Mais um paralelo interessante foi criado para mostrar a comoção do outro diante de uma situação tão reprovável quanto tirar crianças à força de suas casas. Isso foi feito através de 3 personagens do Serviço Social: um agente completamente ordinário que reprova a família, uma outra em cima do muro entre seguir seu trabalho e sentir dó de Bela, e uma ex-agente e advogada que ajuda a família secretamente. Assim, o longa mostra como as pessoas que estão inseridas em sistemas desumanos possuem ouvidos que captam tudo, mas nem todos optam por escutar a dor de uma família destroçada.
“Ela tem culpa, ela conhece o sistema, ela sabe como funciona. Todo mundo sabe” foi a última fala de Bela, uma mãe que chega exausta ao final do filme por lutar tanto. Ela consegue Lu de volta, pois ninguém aceitou adotá-la pela surdez, e o filho mais velho Diego (James Felner) que havia fugido, mas perde sua bebê de 1 ano para o sistema de adoção britânico, que legalmente não desfaz adoções – ainda mais aquelas que foram, na verdade, crianças roubadas pelo próprio Estado. E trajando essa dura consciência, Listen depositou toda sua bela simplicidade na 45ª Mostra de São Paulo.

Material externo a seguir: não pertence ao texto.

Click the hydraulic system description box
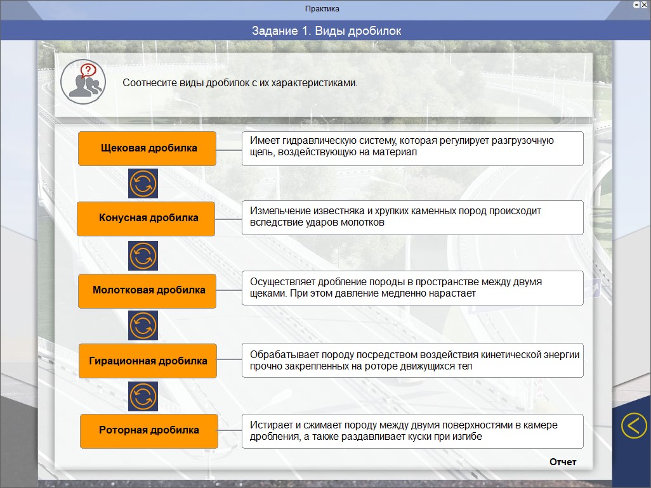 [x=412, y=148]
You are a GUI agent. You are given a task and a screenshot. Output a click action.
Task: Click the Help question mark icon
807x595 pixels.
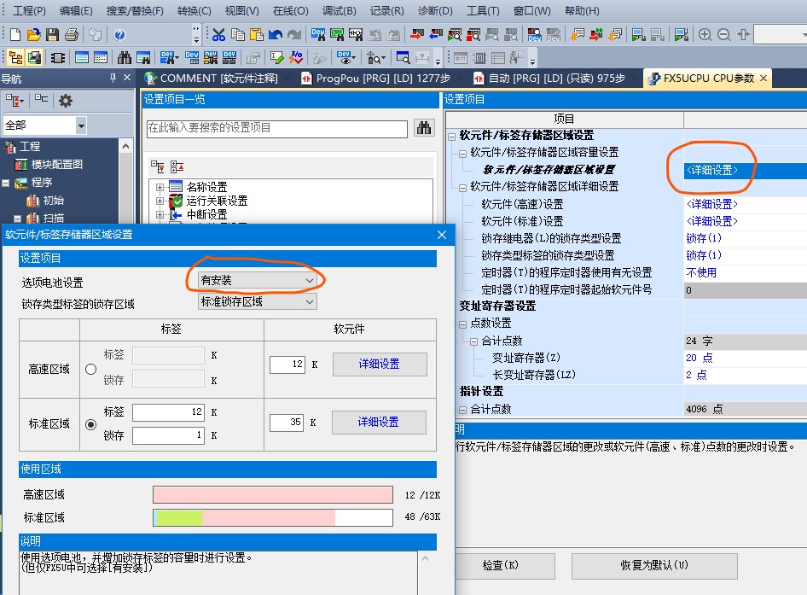(x=119, y=35)
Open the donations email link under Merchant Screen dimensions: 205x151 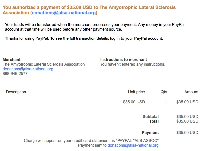pyautogui.click(x=28, y=69)
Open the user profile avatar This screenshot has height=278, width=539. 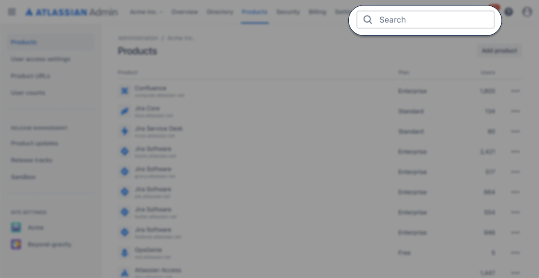pos(527,12)
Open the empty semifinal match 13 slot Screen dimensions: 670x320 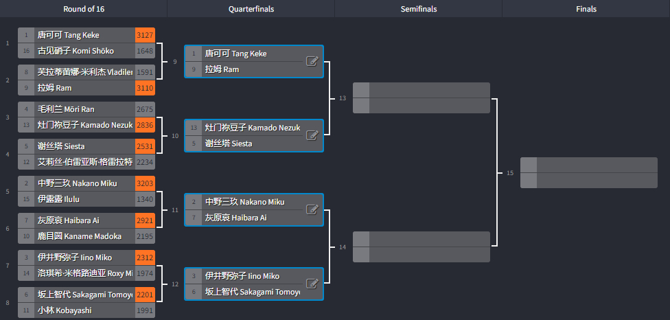point(421,98)
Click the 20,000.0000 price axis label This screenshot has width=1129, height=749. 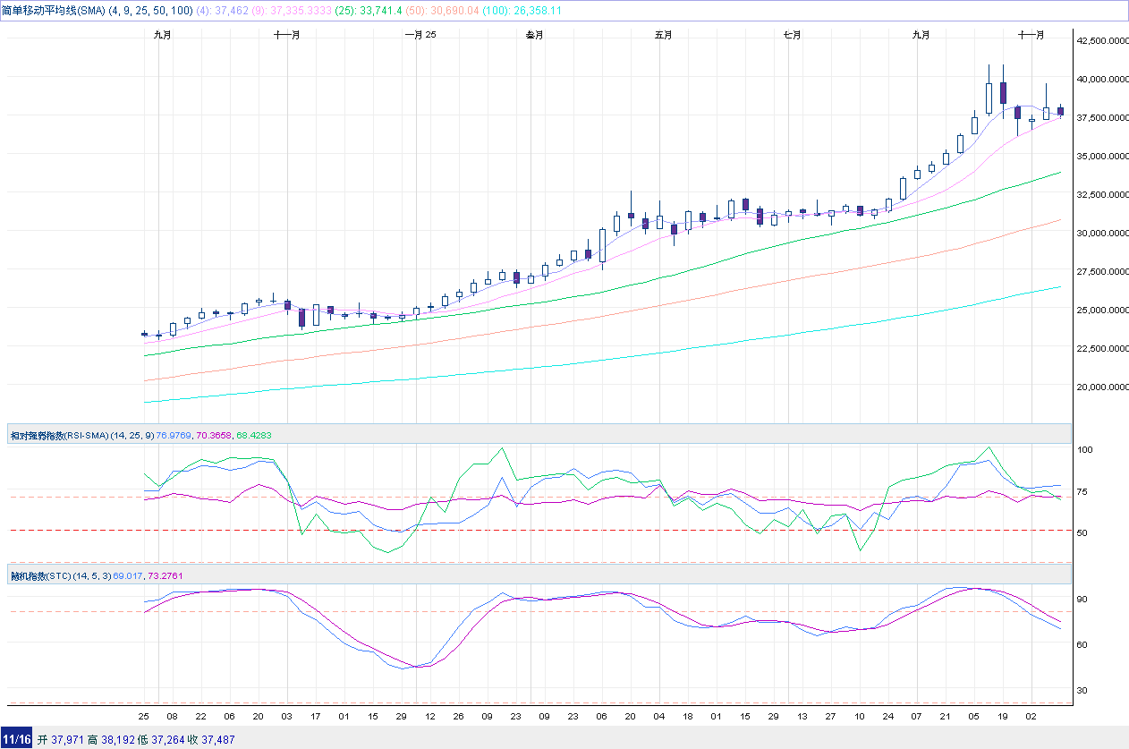[1100, 387]
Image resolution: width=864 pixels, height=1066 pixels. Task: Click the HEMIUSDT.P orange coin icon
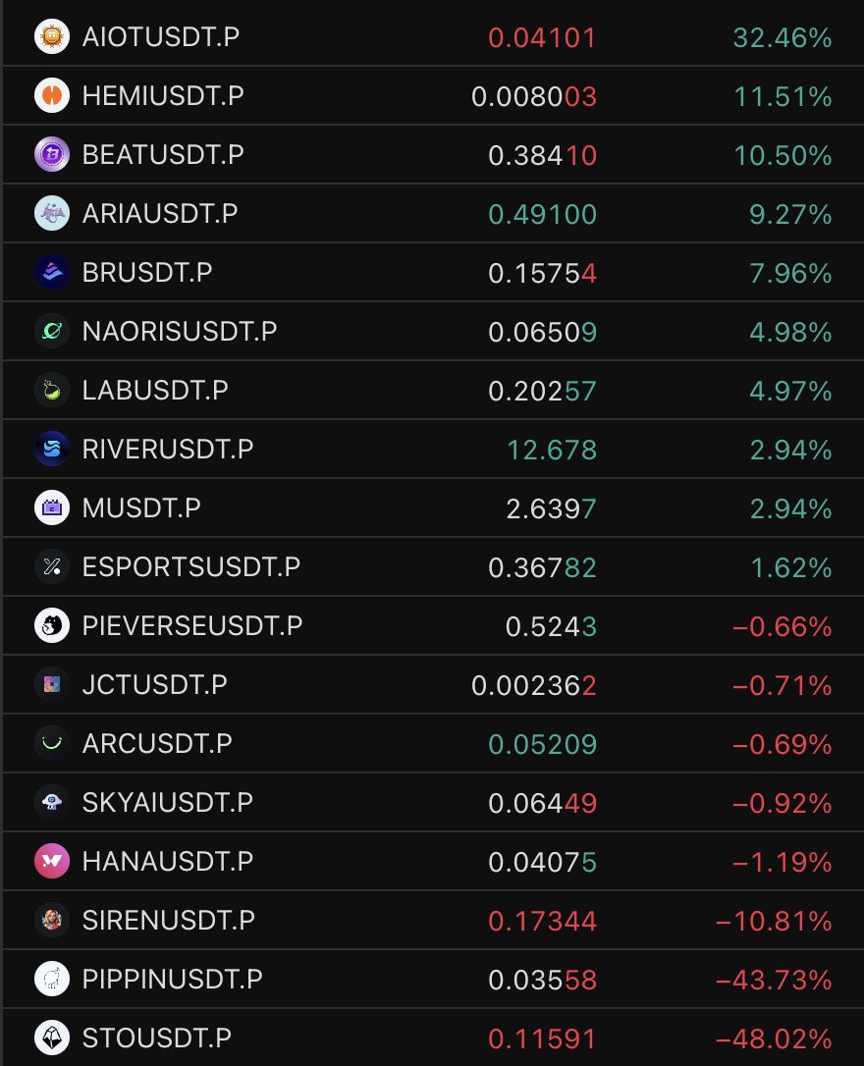click(51, 96)
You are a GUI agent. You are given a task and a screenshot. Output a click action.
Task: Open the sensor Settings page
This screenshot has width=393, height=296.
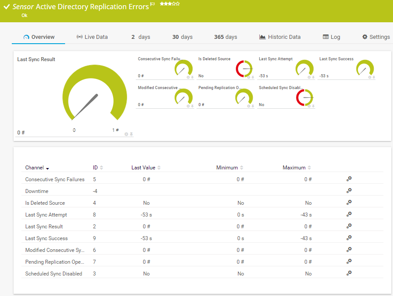(x=376, y=37)
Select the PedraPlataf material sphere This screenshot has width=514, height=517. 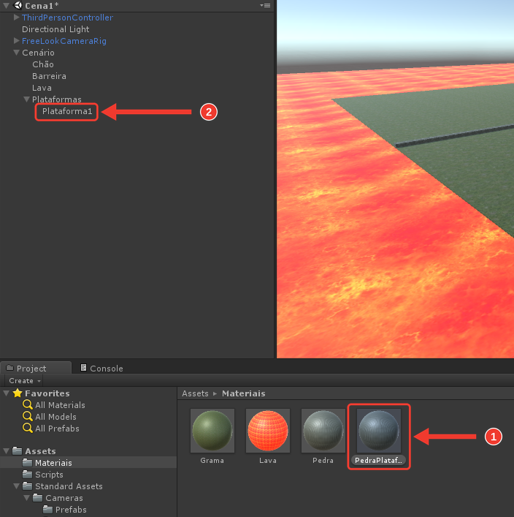pos(379,430)

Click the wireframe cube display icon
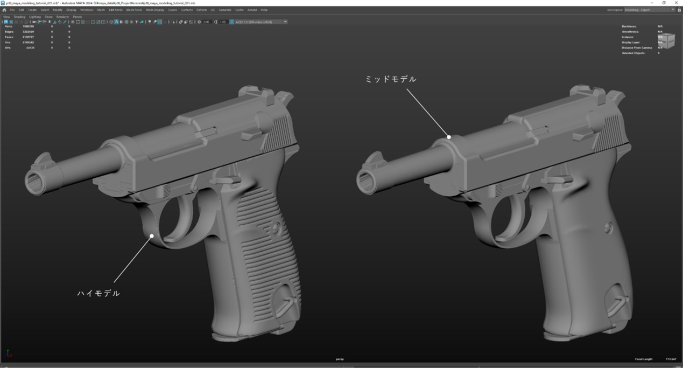click(x=111, y=22)
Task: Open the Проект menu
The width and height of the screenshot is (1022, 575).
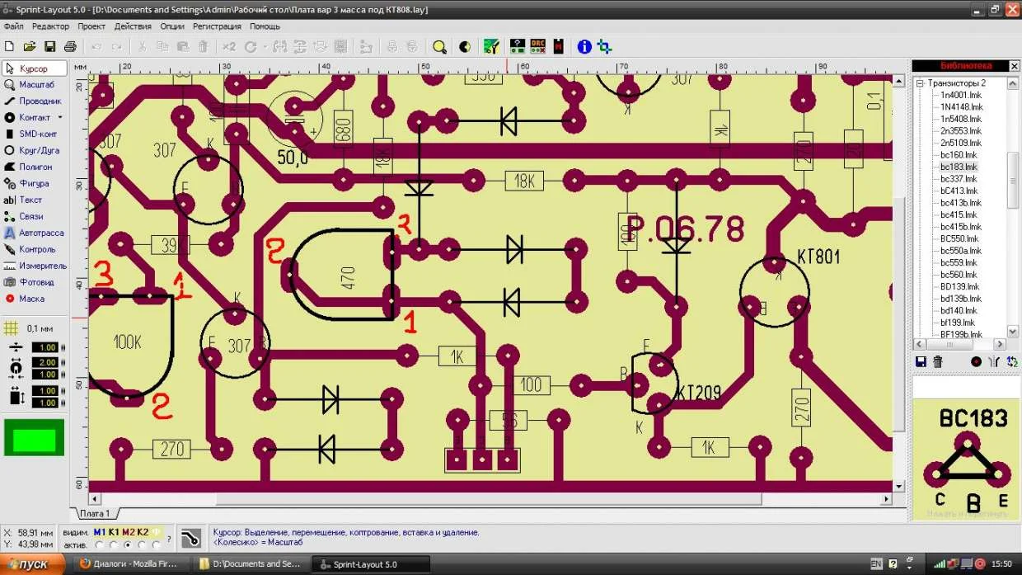Action: tap(91, 26)
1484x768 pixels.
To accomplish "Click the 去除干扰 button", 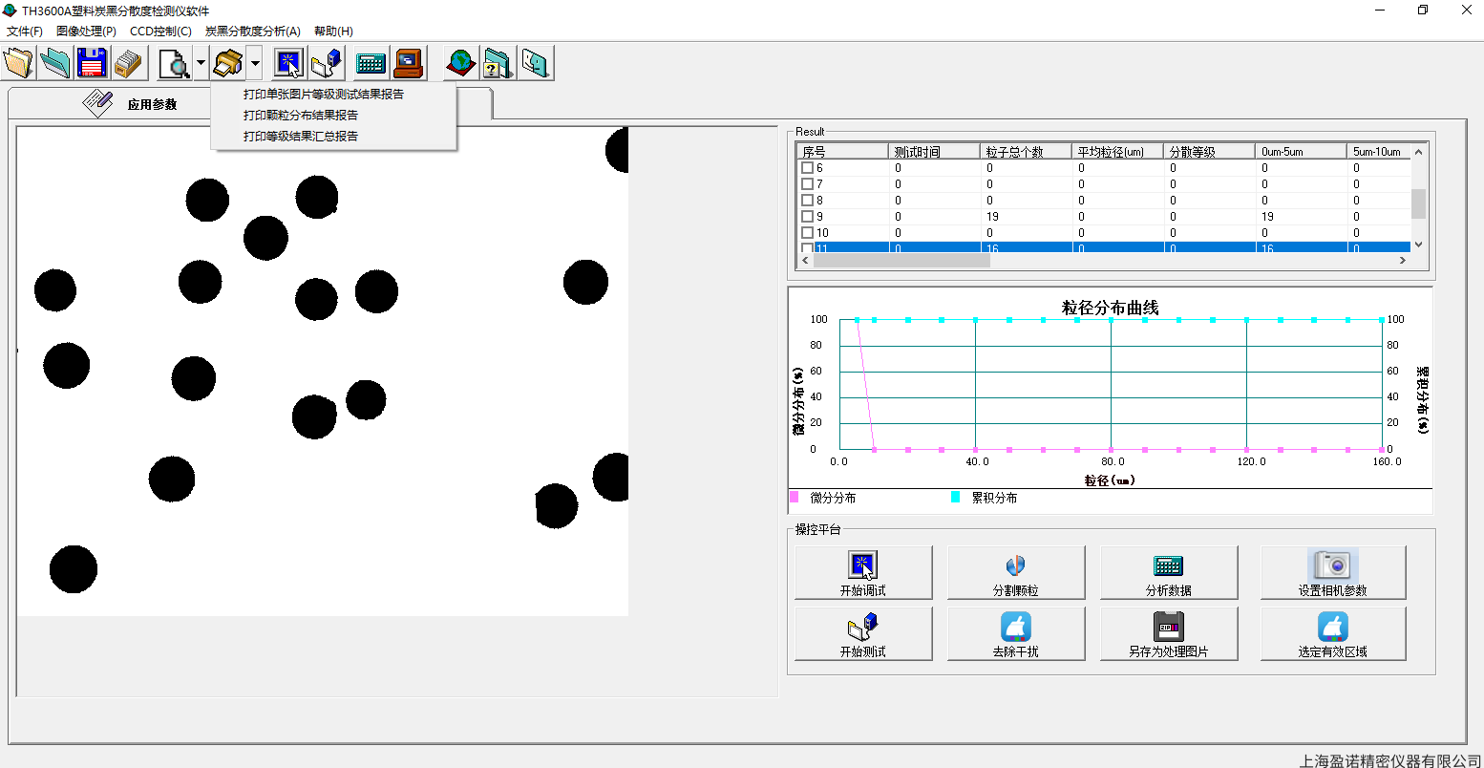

A força que essa família exibiu ao lutar pelo que tinham de mais valioso expôs a gravidade de múltiplas realidades sufocantes, da adoção forçada ao isolamento de quem se comunica pelas mãos. Através de cenas muito particulares e com imagens detalhistas de seus personagens, nos aproximamos do sofrimento advindo de uma situação tão específica, alarmante e silenciosa. Como dito por Ana Rocha Sousa, “A vida não é feita de palavras”, e nem as mais fortes gritadas com todo o poderio das cordas vocais podem mudar o mundo. Mas talvez, quem sabe, os sinais.